Ces hausses de salaires représentent des moyennes. Ce sont les travailleurs des hôpitaux, des gares, des aéroport et crèches qui en seront les premiers bénéficiaires. Plus de 2 millions de personnes dans la fonction publique allemande.

Tous les secteurs ne seront pas à la fête pour autant, notamment dans le bâtiment, mais c’est bien l’impulsion du privé qui a joué par ricochet sur le secteur public, et cela en l’espace de quelques mois. La multiplication de « grèves d'avertissements », le plus souvent des débrayages de quelques heures, y est pour quelque chose.

 

D’après la Banque centrale allemande, ces augmentations devraient avoir un effet d’entraînement sur la zone euro

Et cela est nouveau : que la politique salariale allemande tire celle de ses voisins européens. Ce fut le contraire pendant la décennie qui a précédé, les années 2000 où la politique salariale outre-Rhin a été montrée du doigt, qualifiée de désinflation salariale… Sensée être un levier de compétitivité par les coûts.

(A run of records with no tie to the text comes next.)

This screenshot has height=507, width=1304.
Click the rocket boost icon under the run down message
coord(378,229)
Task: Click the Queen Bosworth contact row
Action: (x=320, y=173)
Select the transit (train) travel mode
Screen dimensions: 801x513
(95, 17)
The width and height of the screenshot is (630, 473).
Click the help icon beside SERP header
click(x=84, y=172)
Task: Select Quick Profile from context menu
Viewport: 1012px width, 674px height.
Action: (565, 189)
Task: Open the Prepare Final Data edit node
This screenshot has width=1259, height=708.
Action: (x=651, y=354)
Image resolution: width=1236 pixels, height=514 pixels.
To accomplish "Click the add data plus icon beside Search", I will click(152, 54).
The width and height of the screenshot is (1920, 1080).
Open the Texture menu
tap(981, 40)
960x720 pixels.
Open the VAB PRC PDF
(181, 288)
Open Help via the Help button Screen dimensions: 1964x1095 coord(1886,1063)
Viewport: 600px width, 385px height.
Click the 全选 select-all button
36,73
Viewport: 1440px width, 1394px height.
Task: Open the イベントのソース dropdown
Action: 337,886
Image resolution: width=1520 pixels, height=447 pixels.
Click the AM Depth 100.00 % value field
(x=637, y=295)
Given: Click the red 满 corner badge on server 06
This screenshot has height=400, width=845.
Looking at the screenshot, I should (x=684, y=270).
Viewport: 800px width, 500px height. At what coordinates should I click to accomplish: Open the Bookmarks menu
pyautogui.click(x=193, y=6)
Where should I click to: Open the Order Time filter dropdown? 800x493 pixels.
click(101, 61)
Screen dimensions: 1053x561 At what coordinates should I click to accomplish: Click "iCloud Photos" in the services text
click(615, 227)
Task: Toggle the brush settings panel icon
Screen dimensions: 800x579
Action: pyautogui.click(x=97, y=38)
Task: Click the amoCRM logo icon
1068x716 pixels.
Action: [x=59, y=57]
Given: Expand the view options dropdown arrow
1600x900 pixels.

Et cela a participé à une politique commerciale qui en gagnant des parts de marché n'a cessé de gonfler ses excédents par dizaines de milliards…On observe donc, maintenant, un phénomène de rattrapage sur les salaires avec les autres États de la zone euro.

 

Cela devrait relancer les appels à accorder des hausses de salaires en France

Quand bien même les situations ne sont pas analogues, et que les comparaisons salariales restent toujours très difficiles à effectuer. Des salaires bruts qui peuvent être supérieurs à ceux de la France, mais pas toujours en net d’impôts, et des comparaisons rendues difficiles aussi par les cotisations sociales nettement plus élevées dans l’hexagone.

Enfin, un marché du travail qui, s’il est au mieux de sa forme en Allemagne, quasiment en régime de plein emploi, compte aussi beaucoup plus de travailleurs à faible rémunération et donc des écarts de salaires plus étendus.

Tout cela rend difficiles des comparatifs sommaires, mais pour les Européens, le fait que l’Allemagne renoue avec une politique de hausses de salaires est plutôt une bonne nouvelle. Car cela devrait susciter un regain de consommation qui pourrait se répercuter sur les achats de produits vendus par les Européens.